The Caco-2 cells were pre-treated with the irreversible PI3K inhibitor, wortmannin (Sigma) at a concentration of 10 or 100 nM 6 h prior to adding the KGF, HGF, and/or IL-1. Then, 24 h later, the supernatants were collected for determining the IL-8 content. The AKT Inhibitor V, triciribine, (Calbiochem/EMD Chemicals, Gibbstown, NJ) was added at a final concentration of 0.1 or 1.0 μM 30 min prior to adding KGF, HGF, and/or IL-1 and collected as above (Yang et al. 2004).

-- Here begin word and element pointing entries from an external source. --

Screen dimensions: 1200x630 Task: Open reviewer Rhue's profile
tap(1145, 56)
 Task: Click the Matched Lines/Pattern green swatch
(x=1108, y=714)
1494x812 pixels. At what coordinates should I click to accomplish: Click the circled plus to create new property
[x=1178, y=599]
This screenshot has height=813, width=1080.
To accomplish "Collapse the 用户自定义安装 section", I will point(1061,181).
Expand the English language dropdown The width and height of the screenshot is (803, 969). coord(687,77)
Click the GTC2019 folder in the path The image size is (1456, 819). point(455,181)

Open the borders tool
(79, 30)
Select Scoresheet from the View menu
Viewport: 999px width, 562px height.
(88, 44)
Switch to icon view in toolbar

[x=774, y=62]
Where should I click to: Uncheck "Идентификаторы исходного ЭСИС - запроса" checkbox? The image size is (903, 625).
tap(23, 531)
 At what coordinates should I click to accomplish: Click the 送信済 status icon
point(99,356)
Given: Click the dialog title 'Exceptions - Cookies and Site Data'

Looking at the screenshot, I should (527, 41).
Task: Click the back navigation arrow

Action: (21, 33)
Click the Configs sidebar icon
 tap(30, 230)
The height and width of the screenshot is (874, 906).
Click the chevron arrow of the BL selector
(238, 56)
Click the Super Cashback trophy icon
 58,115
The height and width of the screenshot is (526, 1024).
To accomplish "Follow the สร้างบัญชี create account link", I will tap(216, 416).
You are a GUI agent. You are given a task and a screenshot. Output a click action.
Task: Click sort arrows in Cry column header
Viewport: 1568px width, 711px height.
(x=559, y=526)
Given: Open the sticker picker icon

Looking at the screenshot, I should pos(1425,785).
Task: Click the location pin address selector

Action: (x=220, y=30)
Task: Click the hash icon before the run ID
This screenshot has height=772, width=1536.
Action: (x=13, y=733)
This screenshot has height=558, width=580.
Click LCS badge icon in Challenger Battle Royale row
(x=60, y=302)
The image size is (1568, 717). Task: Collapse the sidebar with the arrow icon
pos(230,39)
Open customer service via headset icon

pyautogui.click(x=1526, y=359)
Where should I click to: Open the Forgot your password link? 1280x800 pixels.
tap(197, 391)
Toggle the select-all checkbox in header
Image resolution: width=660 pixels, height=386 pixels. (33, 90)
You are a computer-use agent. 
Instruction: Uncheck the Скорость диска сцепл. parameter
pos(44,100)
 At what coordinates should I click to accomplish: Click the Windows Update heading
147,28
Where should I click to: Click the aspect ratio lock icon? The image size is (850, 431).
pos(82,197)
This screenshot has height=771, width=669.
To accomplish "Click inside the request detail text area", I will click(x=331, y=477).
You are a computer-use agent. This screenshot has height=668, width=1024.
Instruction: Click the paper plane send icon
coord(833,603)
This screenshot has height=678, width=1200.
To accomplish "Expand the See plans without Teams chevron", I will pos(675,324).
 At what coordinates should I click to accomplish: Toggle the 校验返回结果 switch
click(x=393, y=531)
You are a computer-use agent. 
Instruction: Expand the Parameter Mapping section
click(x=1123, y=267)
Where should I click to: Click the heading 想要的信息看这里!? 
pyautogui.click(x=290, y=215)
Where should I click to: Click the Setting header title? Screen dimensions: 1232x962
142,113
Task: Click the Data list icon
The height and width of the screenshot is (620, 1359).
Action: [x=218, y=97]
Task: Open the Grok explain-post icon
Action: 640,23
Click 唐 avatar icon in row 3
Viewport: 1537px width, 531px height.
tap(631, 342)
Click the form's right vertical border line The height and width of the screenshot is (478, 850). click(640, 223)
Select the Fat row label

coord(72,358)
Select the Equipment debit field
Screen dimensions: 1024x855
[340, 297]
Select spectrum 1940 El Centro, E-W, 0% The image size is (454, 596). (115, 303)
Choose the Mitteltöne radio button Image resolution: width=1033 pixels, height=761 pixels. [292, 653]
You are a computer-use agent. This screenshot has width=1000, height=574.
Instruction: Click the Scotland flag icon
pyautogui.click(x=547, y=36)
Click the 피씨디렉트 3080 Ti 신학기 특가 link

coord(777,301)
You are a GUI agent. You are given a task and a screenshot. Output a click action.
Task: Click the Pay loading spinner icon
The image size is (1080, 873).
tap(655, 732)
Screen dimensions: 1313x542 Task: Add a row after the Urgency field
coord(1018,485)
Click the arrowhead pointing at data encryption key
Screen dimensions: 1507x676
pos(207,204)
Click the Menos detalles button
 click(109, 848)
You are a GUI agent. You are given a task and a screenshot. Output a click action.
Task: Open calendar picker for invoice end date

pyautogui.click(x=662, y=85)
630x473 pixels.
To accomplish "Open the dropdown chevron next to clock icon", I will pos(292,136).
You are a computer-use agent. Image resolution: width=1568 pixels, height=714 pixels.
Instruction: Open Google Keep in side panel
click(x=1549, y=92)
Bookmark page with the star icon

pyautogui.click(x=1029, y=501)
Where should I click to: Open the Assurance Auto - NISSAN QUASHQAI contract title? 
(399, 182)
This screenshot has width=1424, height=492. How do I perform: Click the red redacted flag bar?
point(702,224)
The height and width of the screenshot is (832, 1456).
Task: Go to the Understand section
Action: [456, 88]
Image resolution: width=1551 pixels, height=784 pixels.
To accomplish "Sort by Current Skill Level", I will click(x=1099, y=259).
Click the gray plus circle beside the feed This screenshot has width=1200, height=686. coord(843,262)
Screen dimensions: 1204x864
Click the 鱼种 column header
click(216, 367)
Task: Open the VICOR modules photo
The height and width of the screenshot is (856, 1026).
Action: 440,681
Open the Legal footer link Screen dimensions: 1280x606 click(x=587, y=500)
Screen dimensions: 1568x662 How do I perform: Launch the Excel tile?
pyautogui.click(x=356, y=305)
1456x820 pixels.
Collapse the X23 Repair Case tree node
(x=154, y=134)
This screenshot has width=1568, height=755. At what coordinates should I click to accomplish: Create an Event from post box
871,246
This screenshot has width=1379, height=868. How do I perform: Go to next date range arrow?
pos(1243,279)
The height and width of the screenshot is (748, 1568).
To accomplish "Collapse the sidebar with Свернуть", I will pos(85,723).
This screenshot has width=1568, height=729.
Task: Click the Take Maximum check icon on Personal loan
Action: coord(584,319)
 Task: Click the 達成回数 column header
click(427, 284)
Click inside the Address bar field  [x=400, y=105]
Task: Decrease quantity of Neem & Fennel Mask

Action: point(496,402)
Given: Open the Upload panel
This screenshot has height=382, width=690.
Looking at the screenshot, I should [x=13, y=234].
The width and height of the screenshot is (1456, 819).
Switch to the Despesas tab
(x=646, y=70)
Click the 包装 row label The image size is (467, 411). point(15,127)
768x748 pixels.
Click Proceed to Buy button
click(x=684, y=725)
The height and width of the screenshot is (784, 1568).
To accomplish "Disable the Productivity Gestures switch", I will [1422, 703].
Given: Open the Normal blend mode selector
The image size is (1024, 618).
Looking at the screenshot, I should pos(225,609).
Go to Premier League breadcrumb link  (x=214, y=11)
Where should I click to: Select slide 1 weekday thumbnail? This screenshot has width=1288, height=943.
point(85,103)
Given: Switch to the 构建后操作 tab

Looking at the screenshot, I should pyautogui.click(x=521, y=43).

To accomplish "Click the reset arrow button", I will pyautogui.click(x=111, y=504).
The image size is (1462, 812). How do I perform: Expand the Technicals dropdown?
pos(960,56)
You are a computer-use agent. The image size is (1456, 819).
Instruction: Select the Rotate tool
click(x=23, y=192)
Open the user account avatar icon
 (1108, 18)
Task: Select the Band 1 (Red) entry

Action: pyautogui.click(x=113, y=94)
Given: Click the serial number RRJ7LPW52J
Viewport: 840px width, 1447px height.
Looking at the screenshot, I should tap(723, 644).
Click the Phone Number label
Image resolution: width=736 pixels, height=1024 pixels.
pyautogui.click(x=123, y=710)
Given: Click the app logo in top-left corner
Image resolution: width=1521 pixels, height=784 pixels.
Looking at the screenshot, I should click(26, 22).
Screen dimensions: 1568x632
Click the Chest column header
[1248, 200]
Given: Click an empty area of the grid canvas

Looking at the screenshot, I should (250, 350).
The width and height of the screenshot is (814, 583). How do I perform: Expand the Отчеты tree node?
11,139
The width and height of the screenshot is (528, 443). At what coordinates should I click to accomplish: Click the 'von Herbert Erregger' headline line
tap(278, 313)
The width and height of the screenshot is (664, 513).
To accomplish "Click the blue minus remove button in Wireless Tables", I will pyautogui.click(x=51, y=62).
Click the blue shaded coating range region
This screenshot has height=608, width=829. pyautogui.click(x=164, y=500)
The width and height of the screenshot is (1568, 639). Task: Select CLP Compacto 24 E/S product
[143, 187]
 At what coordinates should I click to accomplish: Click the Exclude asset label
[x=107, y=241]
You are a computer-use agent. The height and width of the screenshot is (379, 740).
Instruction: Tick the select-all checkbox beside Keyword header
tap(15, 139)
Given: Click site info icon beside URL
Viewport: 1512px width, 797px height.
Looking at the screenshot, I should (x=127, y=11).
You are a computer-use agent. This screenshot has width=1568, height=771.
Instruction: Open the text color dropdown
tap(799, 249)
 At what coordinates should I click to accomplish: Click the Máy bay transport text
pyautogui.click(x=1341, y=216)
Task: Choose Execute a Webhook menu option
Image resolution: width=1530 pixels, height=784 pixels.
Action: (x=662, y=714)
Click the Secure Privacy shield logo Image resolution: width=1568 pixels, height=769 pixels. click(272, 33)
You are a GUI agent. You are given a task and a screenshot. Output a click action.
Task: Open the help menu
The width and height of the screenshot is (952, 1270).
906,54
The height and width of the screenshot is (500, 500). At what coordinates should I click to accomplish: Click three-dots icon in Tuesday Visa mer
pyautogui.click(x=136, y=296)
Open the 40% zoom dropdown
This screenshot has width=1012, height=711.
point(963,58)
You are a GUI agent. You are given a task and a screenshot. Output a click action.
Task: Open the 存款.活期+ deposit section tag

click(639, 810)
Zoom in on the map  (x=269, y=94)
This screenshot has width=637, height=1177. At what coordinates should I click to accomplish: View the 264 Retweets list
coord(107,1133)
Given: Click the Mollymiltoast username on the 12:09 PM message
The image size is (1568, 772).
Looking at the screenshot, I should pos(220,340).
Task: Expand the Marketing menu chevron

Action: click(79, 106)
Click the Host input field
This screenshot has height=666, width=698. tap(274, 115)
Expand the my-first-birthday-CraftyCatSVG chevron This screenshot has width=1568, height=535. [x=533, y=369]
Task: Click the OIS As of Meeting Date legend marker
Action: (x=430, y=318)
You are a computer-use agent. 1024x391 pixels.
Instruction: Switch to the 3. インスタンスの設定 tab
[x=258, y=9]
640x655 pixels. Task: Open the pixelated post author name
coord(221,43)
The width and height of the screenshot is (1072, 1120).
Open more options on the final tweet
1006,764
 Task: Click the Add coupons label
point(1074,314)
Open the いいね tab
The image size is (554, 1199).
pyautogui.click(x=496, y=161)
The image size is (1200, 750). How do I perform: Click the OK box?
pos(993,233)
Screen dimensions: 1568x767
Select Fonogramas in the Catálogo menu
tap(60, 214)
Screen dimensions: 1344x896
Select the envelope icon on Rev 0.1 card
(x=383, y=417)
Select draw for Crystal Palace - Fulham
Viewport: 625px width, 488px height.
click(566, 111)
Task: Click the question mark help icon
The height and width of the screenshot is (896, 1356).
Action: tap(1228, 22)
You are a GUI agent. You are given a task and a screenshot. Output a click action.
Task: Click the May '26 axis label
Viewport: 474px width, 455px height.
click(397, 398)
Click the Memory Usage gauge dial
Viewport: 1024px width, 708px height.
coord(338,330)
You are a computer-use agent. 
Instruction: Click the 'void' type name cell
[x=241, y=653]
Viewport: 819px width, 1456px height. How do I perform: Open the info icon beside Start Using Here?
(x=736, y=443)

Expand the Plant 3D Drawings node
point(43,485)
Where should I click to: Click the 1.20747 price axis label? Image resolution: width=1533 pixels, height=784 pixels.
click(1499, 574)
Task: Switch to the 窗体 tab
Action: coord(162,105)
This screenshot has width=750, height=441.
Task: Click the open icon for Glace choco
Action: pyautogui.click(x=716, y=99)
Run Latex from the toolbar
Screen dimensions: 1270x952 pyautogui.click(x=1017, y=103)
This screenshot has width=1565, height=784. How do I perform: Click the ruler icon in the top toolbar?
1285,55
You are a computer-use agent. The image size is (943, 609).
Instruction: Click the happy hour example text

ELISA for determination of secreted IL-8 levels

The IL-8 content in the Caco-2 cell culture supernatants was determined using the DuoSet enzyme-linked immunosorbent assay (ELISA) development systems for human IL-8 (R&D Systems). The absorbances of the samples were measured using a Bio-Tek EL×808 microplate reader (Winooski, VT) and compared with a standard curve using the DeltaSoft3 software for Macintosh (BioMetallics, Inc., Princeton, NJ).

Statistics

The results from three separate experiments were analyzed for significant differences by ANOVA and Fisher's protected least significant difference test using the Statview program (SAS Institute, Cary, NC).

Results

The effect of KGF on IL-1-induced IL-8 secretion in Caco-2 cells

While there are many papers describing the increased presence of HGF during inflammatory responses (Beck and Podolsky 1999; Ido et al. 2005), it is not the only growth factor-type cytokine known to be up-regulated in IBD conditions. KGF is a potent mitogenic growth factor which is also known to be present during both wound healing (Werner et al. 1992) and in the tissue of patients with IBD (Brauchle et al. 1996; Finch and Cheng 1999). While IECs do not produce KGF, it is known that these cells do express the specific receptor for KGF, FGFR2-IIIb, and that IL-1 can induce KGF production by nearby stromal cell types (Rubin et al. 1995). However, no information is available on how the combination of KGF and IL-1 may affect the IL-1-induced production of pro-inflammatory cytokines within the intestinal epithelium. Since previous work (Grygas et al. 2007), has indicated that HGF in addition to IL-1 can induce a significant increase of pro-inflammatory IL-8 or MCP-1 secretion by IEC cell lines, our next study was to determine whether or not KGF could also synergize with IL-1 to enhance IL-8 secretion by Caco-2 cells.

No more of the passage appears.